Fixing Faulty Gradient Accumulation: Understanding the Issue and Its Resolution

Years of suboptimal model training?

Oct 21, 2024

When fine-tuning large language models (LLMs) locally, using large batch sizes is often impractical due to their substantial GPU memory consumption. To overcome this limitation, a technique called gradient accumulation is commonly used to simulate larger batch sizes. Instead of updating the model weights after processing each batch, gradient accumulation involves summing the gradients over several smaller mini-batches. The model weights are updated only after a predetermined number of these mini-batches have been processed. This method effectively mimics training with a larger batch size without the memory overhead typically associated with it.

For instance, setting a mini-batch size of 1 and accumulating gradients over 32 mini-batches should be equivalent to training with a full batch size of 32. However, about two weeks ago, I discovered that gradient accumulation often results in significantly degraded performance compared to training with larger actual batch sizes.

After sharing this issue on X and Reddit, Daniel Han from Unsloth AI replicated the problem. He found that it was affecting not only gradient accumulation but also multi-GPU setups. In such configurations, gradients are implicitly accumulated across multiple devices, leading to suboptimal model training due to this issue.
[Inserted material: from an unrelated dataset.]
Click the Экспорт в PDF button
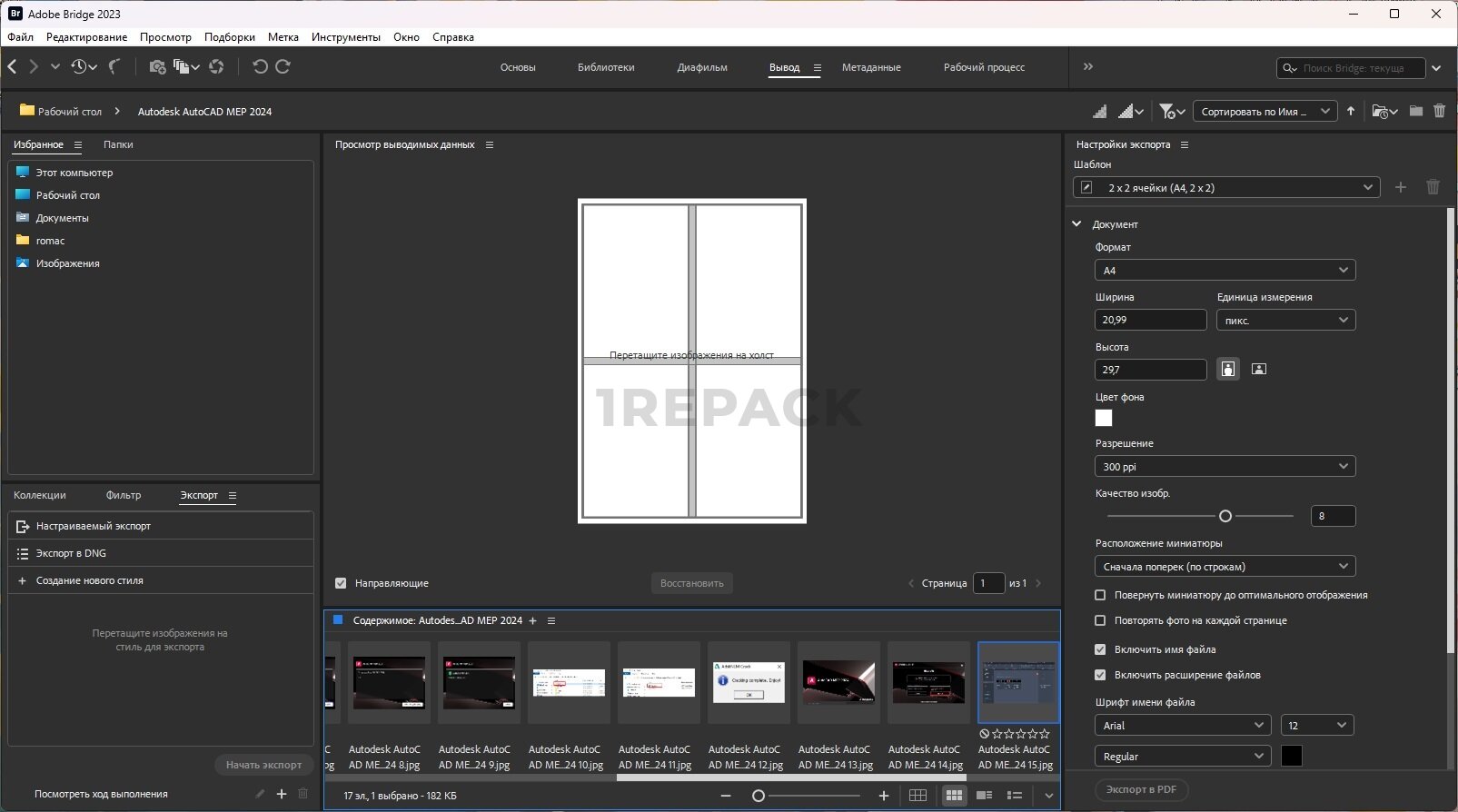 (1141, 789)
This suggests that we may have been unknowingly training less-than-optimal models for years.

In this article, I’ll start by explaining gradient accumulation, providing examples to illustrate the problem and what the faulty accumulation process entailed. We'll explore which training scenarios were likely the most and least affected by this issue. We will then test the correction implemented by Hugging Face in Transformers.
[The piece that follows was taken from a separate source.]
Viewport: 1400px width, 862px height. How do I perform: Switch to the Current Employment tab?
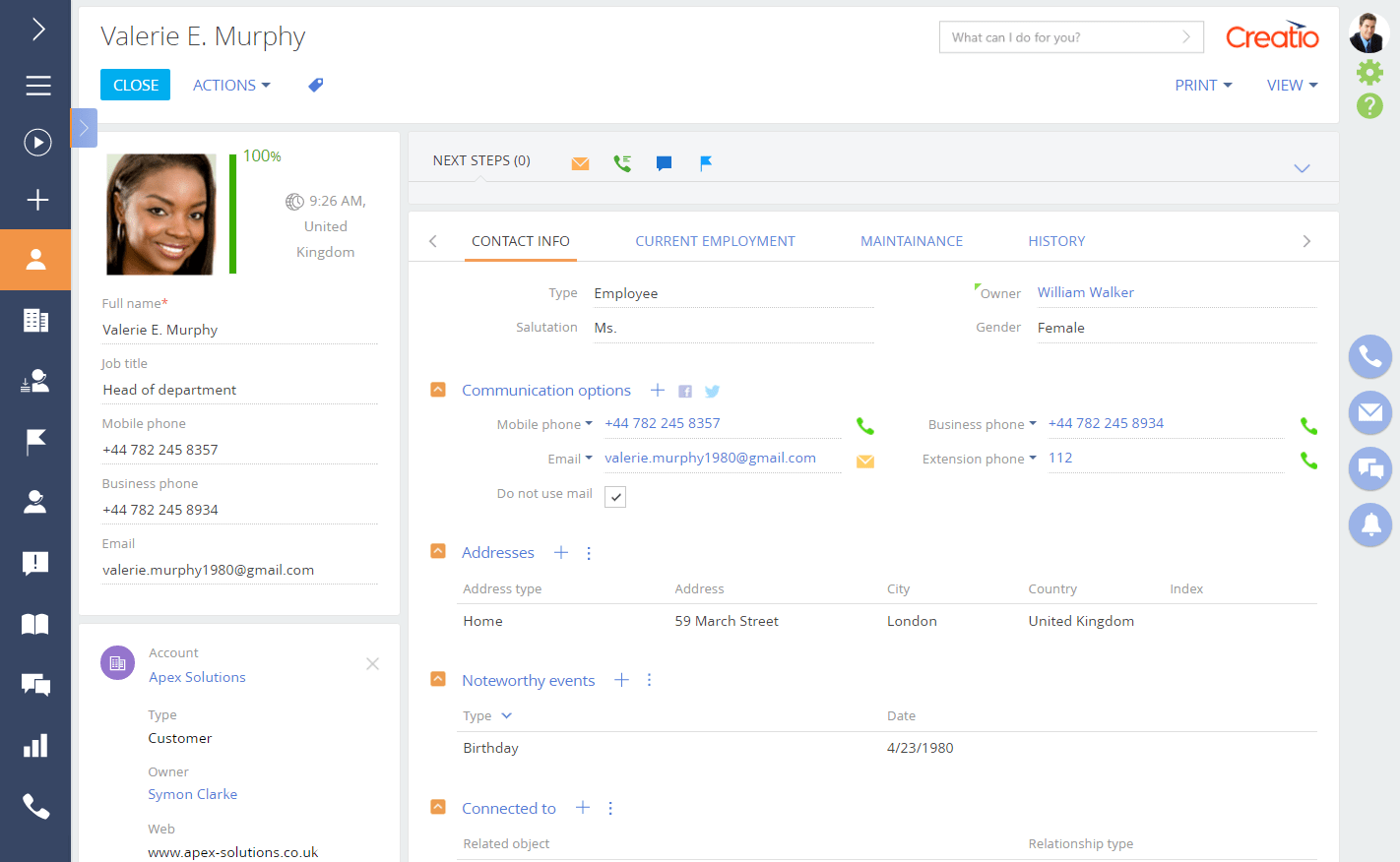click(x=715, y=241)

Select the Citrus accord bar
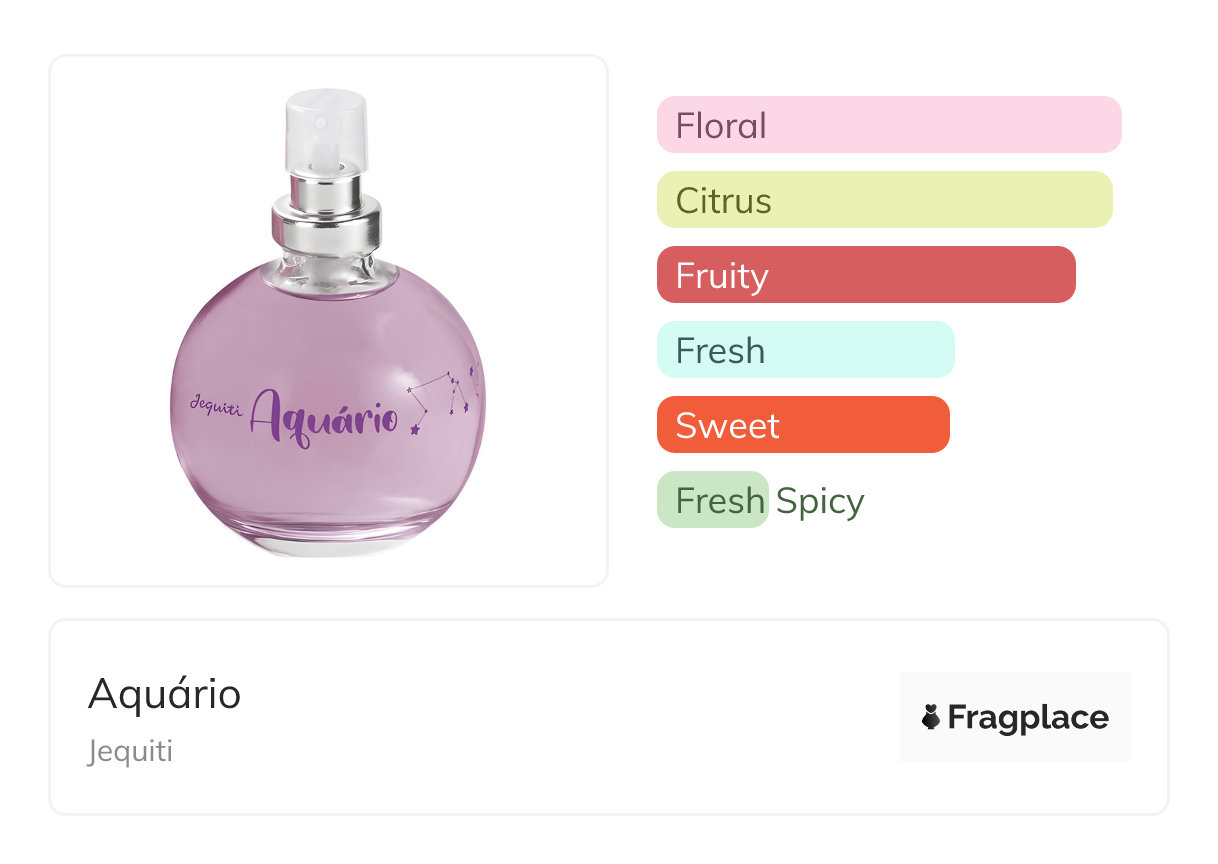coord(884,200)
For reference, here is the notebook I used to test gradient accumulation and draw the learning curves for this article:

Get the notebook (#114)

Gradient Accumulation in a Nutshell

What Happens During Training

When training a neural network, each batch of training examples goes through a few steps: a forward pass to make predictions, calculating a loss (the difference between predictions and actual values), and a backward pass to compute gradients (the adjustments needed for model weights to minimize this loss). Normally, once the gradients are computed for a batch, they’re used to update the model’s weights immediately.

Using larger batch sizes (more training samples at a time) often leads to more stable training and can improve the model’s performance and generalization. However, large batch sizes require more memory, especially for computing and storing gradients. When memory is limited, we may not be able to fit a large batch into memory all at once, which limits how big our batches can be.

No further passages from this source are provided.